Ces valeurs pourraient s’expliquer par l’immigration subsaharienne à Bruxelles dont ces communes constituent le réceptacle (Schoonvaere, 2010). Molenbeek-Saint-Jean, également une zone réceptacle de cette immigration, détient pourtant une proportion de profils inférieure à la moyenne, de même que Schaerbeek. La proportion de profils gays arabes, par ailleurs, est supérieure à la moyenne à Molenbeek- Saint-Jean alors qu’elle est moyenne à Schaerbeek. Ces observations permettront de formuler une hypothèse d’exclusion résidentielle de ces deux groupes minoritaires à Schaerbeek et à Molenbeek-Saint-Jean. Une donnée surprenante concerne Ixelles, qui héberge Matongé, le quartier africain de Bruxelles. En effet, cette commune n’obtient qu’un pourcentage de profils moyen ; ce qui peut faire émettre l’hypothèse d’une mise à distance et d’une migration vers d’autres communes, c’est-à-dire d’une prise de distance de son milieu familial pour vivre son homosexualité ou bisexualité (Blidon, 2008).

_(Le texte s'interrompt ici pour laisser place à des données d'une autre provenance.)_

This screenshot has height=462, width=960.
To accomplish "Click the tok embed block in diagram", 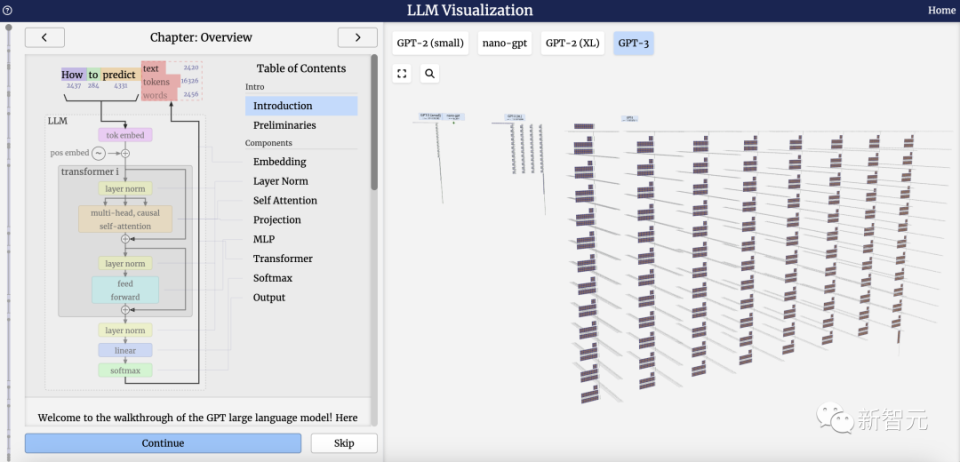I will tap(125, 135).
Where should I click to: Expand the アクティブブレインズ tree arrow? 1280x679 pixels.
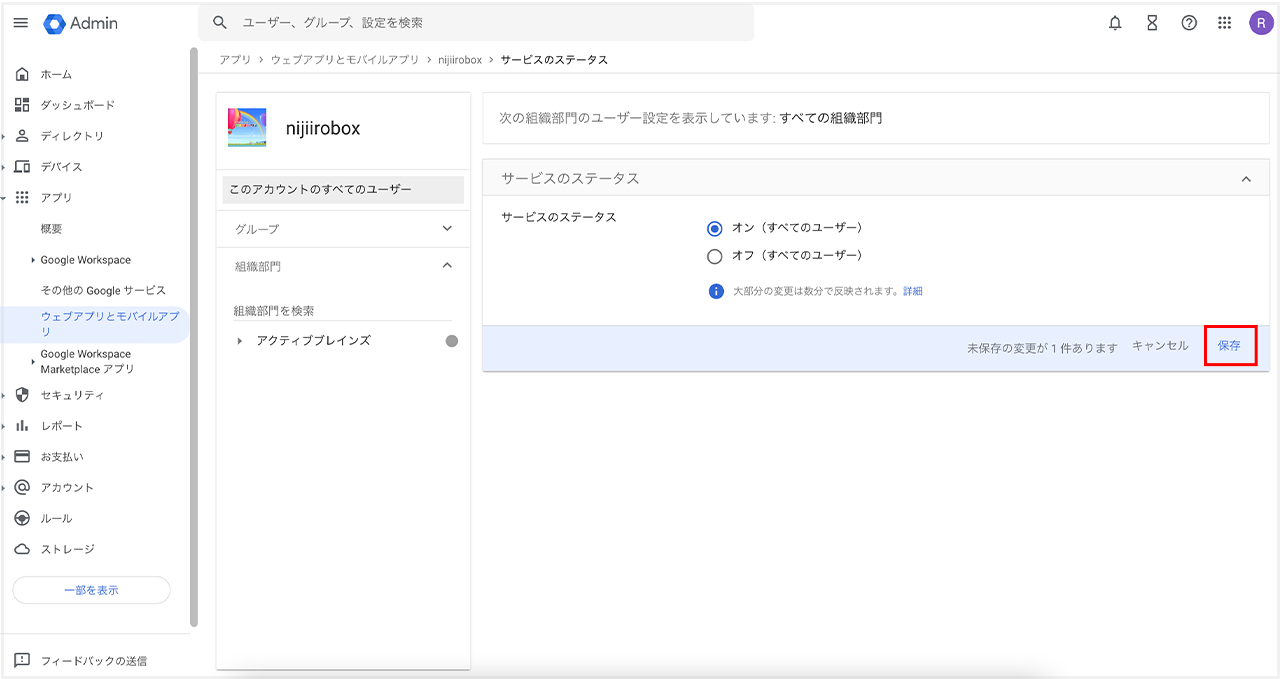tap(240, 341)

Figure n°2 : Répartition des chatteurs gays noirs en Région bruxelloise
Après avoir analysé la géographie résidentielle des gays noirs, l’article va maintenant s’intéresser à la pratique urbaine et aux espaces de visibilité des gays noirs à Bruxelles en se focalisant sur les lieux de sorties et les espaces associatifs. Ce sont exclusivement les résultats issus du questionnaire qui seront mobilisés dans cette partie de l’étude.
Enquête
L’enquête menée auprès des 27 répondants et des témoins privilégiés met en évidence le fait que les domiciles privés constitueraient les premiers lieux de sociabilité des gays noirs à Bruxelles. Ce sont également des lieux où l’on peut rencontrer des ressortissants de même pays d’origine et partager ses expériences en toute sécurité, à l’occasion par exemple de fêtes organisées entre amis. Dans cette optique de sécurisation des interactions sexuelles et sociales, les sites Internet de rencontres jouent également un rôle clé en connectant des gays noirs de toute origine sociale, vivant ou non dans le placard.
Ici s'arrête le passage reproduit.